Esos pocos metros de puente sobre las aguas de Urrunaga es probablemente el único asfalto -por cierto, quedó impoluto, ni una cagadita- que las pezuñas de las ovejas de Maider pisan a lo largo del año. Dóciles, las latxas siguen a Maider y a Mattin mientras que el pequeño Peru y su aita Iker van a la zaga para controlar a las descarriadas con el palo. No les atizan, estas ovejas no se llevan ni un mal golpe en el lomo. «El palo ayuda para cortarles el paso, nada más, es una prolongación de tu brazo, a mí no me gusta pegarles, de hecho, mis ovejas son muy tranquilas», explica la ganadera.

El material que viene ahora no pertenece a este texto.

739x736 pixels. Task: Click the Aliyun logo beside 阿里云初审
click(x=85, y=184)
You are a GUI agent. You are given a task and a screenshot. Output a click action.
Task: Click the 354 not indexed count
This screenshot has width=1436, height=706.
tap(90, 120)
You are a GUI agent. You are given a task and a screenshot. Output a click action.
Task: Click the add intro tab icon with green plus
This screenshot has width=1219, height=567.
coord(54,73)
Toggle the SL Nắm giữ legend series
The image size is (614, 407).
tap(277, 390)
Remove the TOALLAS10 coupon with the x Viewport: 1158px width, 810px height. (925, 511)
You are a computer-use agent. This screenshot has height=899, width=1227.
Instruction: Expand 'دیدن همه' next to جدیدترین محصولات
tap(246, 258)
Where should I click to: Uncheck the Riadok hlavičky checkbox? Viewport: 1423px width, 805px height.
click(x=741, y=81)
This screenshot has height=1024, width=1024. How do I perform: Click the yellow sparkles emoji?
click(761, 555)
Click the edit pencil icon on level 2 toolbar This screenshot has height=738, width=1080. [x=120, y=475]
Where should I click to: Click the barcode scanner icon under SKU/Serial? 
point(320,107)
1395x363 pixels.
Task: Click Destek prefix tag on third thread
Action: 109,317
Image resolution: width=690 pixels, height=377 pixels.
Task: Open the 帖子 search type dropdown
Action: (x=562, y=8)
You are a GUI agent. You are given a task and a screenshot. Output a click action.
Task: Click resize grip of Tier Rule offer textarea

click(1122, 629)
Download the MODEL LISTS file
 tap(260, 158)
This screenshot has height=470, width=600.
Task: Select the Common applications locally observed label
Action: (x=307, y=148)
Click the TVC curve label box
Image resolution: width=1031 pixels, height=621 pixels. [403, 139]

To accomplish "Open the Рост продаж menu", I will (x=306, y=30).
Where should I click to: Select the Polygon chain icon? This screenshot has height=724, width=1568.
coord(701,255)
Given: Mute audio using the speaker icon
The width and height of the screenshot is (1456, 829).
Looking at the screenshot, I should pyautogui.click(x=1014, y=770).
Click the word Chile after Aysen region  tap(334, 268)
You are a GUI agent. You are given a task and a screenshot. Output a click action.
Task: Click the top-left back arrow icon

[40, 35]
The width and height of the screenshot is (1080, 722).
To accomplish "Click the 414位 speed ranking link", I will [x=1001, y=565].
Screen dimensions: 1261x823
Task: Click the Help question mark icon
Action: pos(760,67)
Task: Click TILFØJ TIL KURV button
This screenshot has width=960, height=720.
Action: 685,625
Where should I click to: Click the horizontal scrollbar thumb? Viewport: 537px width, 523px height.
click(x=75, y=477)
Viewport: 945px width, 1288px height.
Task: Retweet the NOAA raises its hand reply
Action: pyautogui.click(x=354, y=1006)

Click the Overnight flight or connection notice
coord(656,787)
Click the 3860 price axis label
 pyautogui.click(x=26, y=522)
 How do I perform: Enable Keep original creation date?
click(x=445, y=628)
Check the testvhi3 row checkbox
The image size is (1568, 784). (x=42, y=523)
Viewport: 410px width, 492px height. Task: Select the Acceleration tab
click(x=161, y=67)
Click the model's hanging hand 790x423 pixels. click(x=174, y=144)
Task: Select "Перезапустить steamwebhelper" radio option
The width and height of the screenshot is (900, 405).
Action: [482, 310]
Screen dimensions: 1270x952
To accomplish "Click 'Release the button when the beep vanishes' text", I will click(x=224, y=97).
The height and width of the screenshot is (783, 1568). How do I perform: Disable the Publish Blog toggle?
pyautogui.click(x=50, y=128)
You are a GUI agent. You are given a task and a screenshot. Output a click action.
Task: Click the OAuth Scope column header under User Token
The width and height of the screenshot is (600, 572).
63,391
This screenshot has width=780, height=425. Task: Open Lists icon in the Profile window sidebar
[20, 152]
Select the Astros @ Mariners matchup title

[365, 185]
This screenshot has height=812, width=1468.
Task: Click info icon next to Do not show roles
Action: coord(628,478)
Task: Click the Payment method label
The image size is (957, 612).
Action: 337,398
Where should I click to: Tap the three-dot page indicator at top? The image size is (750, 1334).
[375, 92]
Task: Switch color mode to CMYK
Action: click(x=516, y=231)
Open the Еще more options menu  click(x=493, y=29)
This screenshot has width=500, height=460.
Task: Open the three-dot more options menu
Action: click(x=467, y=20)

Tras atravesar unos pocos caminos de parcelaria, tras tomar descanso, las ovejas llegan a su destino, los pastizales de la familia, a la orilla del pantano, una especie de 'resort' vacacional entre balidos. «Aquí pueden comer hierba fresca a diente, tienen el agua para beber y sombra para cobijarse y dormir si tienen calor», explica Maider, un poco como hacen esos recepcionistas cuando llegas a un hotel de los de pulserita de todo incluido.
Su estancia será larga. Si el tiempo lo permite, pasarán aquí todo el verano, libres, protegidas por una cerca y mimadas por Maider, que dos veces al día sube con un poquito de pan duro, una golosina para ellas, para mimarlas, para vigilarlas. «Esto, venir y dedicarte a observar cómo están es una gozada, a mí me da paz», dice Maider esbozando una sonrisa. Esta imagen, la de la pastora tranquila con el palo de avellano sí que se ajusta más al cliché bucólico. Y da la sensación de que estos momentos a la sombra, viendo a todos esos bichos lanudos rumiando tranquilos, compensa todo el arduo trabajo del año. «Sí, la verdad es que así, sola, tranquila, pensando en tus cosas, se está 'superagusto'... supongo que esto es a lo que se refieren cuando dicen que hay que saber disfrutar de las cosas pequeñas».
Orgullosa pastora. Y por pura Vocación. Maider dejó de enseñar el verbo 'to be' a sus alumnos a escuchar todo el santo día el «beee», el balido de sus 180 ovejas latxas. Filóloga inglesa de formación, decidió dejarlo todo, aprender pastoreo y poner en marcha en Legutio una pequeña explotación ovina, un proyecto de ganadería extensiva y restaurativa que compagina enfocado a la elaboración de sus propios quesos.